Reitzler: Der Münchener Verein verfolgt eine konsequente und zunehmende Prozessdigitalisierung. Evolution steht vor Revolution – deshalb entwickeln wir den digitalen Reifegrad step by step. Als aktives Mitglied des InsurTech Hub Munich verfolgen und begleiten wird die Entwicklung der „jungen Wilden“ dort. Sie liefern uns in gemeinsamen Pilotprojekten und Partnerschaften wichtige Impulse. Wir verstehen uns als erfahrener Partner, keinesfalls als Konkurrent.
Früher waren „boots on the ground“ das entscheidende Kriterium für vertrieblichen Erfolg. Die Digitalisierung sorgt auch hierbei für neue Spielregeln. Wie muss aus ihrer Sicht der Vertrieb der Zukunft gestaltet sein, um langfristig Erfolg zu haben und wie groß ist die Bereitschaft der Vermittler, sich auf neuen digitalen Möglichkeiten einzulassen?
Reitzler: Die Devise lautet „hybrider Vertrieb“ mit einer individuellen Kundenansprache- und betreuung: on- und offline. Je komplexer die Anforderung ist, zum Beispiel in der BU, bei KV-Voll oder der Altersvorsorge, umso wichtiger wird die persönliche Beratung. Genauso agieren auch moderne und erfolgreiche Vertriebspartner. Sie bevorzugen den intelligenten und anlassbezogenen Mix mit digitalen und persönlichen Elementen. In der Pandemie war das der Schlüssel zum Erfolg.
Einfachere Produkte, dazu zählen Krankenzusatzversicherungen, werden oft auch digital verkauft.
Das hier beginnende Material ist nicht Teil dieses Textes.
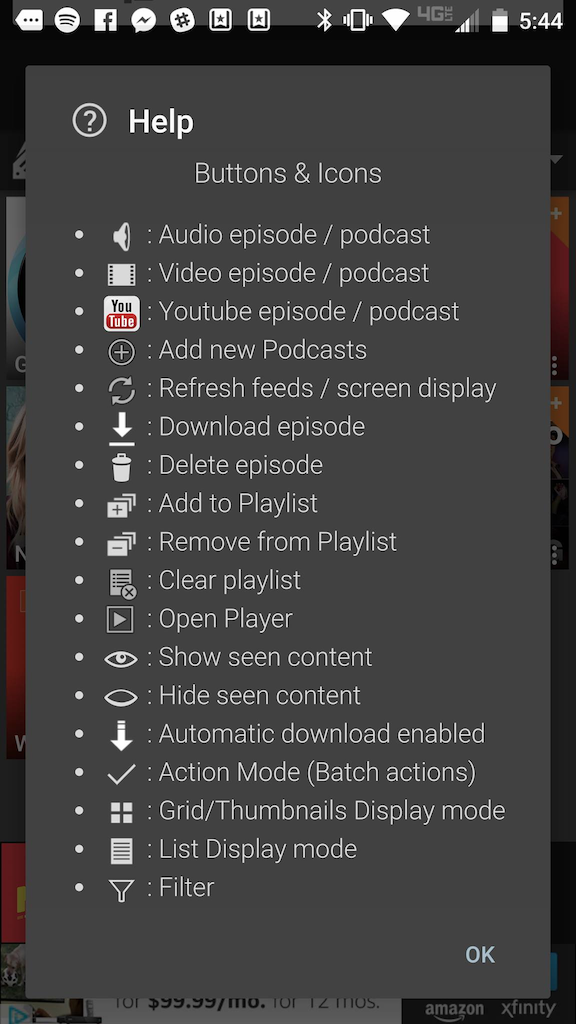Tap the Refresh feeds icon
Screen dimensions: 576x1024
(x=121, y=391)
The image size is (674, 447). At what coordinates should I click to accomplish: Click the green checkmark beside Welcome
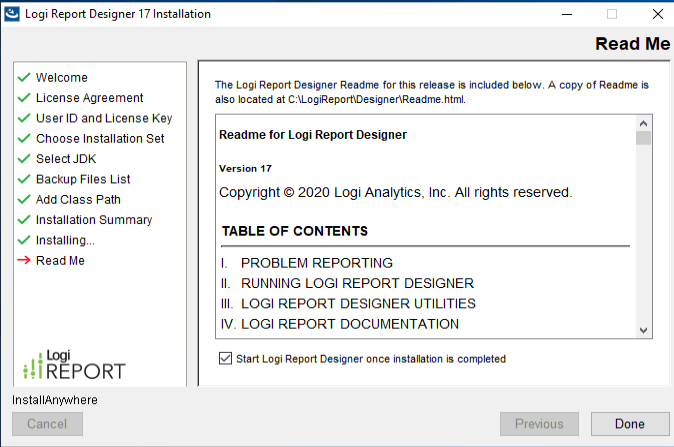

Für uns nichts Neues, sondern ein Teilaspekt der strategischen Ausrichtung. Trends und Zielgruppenverhalten werden sehr früh kanalisiert, um regelmäßig digitale Top-Produkte anzubieten. Als Innovationsvorreiter beherrschen wir den Sprint, aber auch die Langstrecke, um es sportlich zu sehen.
Es gibt nicht den einen Vermittler, der dies oder das bevorzugt, sondern der intelligente Vermittler „mischt“, wie es für den Anlass passend ist. Er verbindet eine persönliche Beratung mit digitalen Elementen, beispielsweise unseren Onlineabschlussstrecken.
Trotz Investitionen in die Digitalisierung bieten nach einer Studie von 67rockwell nur wenige Versicherer eine vollständig rechtskonforme Antragsstrecke. Ein großer Teil der Versicherer hat offenbar immer noch Probleme die Standards umzusetzen? Wie ist der Münchener Verein hier aufgestellt?
Reitzler: Unsere Abschlussprozesse berücksichtigen selbstverständlich die Vorgaben des Datenschutzes sowie die IT-Sicherheitsanforderungen. Die eSignatur steht nur dort zur Verfügung, wo sie rechtlich erlaubt ist. Sämtliche Anforderungen der Insurance Distribution Directive werden von uns umgesetzt und technisch durch den MV-Kundennavigator unterstützt. Das Programm hilft bei der Vermittlung von Versicherungsanlage-produkten, ein Beratungsprotokoll nach IDD zu erstellen.
Viele Kundenservices sind letztlich auch Dank der Digitalisierung erst möglich geworden. Stichwort E-Health. Wie hat sich die Nachfrage nach digitalen Gesundheitsangeboten in den vergangenen 16 Monaten entwickelt? Und welche Rolle werden digitale Produkte und Services künftig spielen?
Reitzler: Neue Produkte mit digitalen Mehrwertdiensten zu verknüpfen, ist für uns Standard und keine Kür. Deshalb werden Produkte sukzessive mit sinnvollen Services und Apps ergänzt. Aktuell mit der MV ServiceApp, damit Leistungsfälle bequem von zuhause aus vollständig digital abgewickelt werden können. Ein weiterer Pluspunkt ist unsere Kooperation mit dem digitalen Herzzentrum iATROS. Hier helfen wir unseren Patienten mit Vorhofflimmern mit einer App, ihre Risikofaktoren zu senken.
Digitale Gesundheitsanwendungen, also DiGAs, werden derzeit noch verhalten nachgefragt. Doch das wird sich ändern, denn DiGAs werden medizinische Behandlungen ergänzen und den Patienten dabei helfen, ihren Lebensstil zu verändern oder Behandlungsempfehlungen umzusetzen. Auch hier: Wir agieren frühzeitig und regeln als eines der ersten PKV-Unternehmen die Erstattung auch für Bestandskunden in den Versicherungsbedingungen.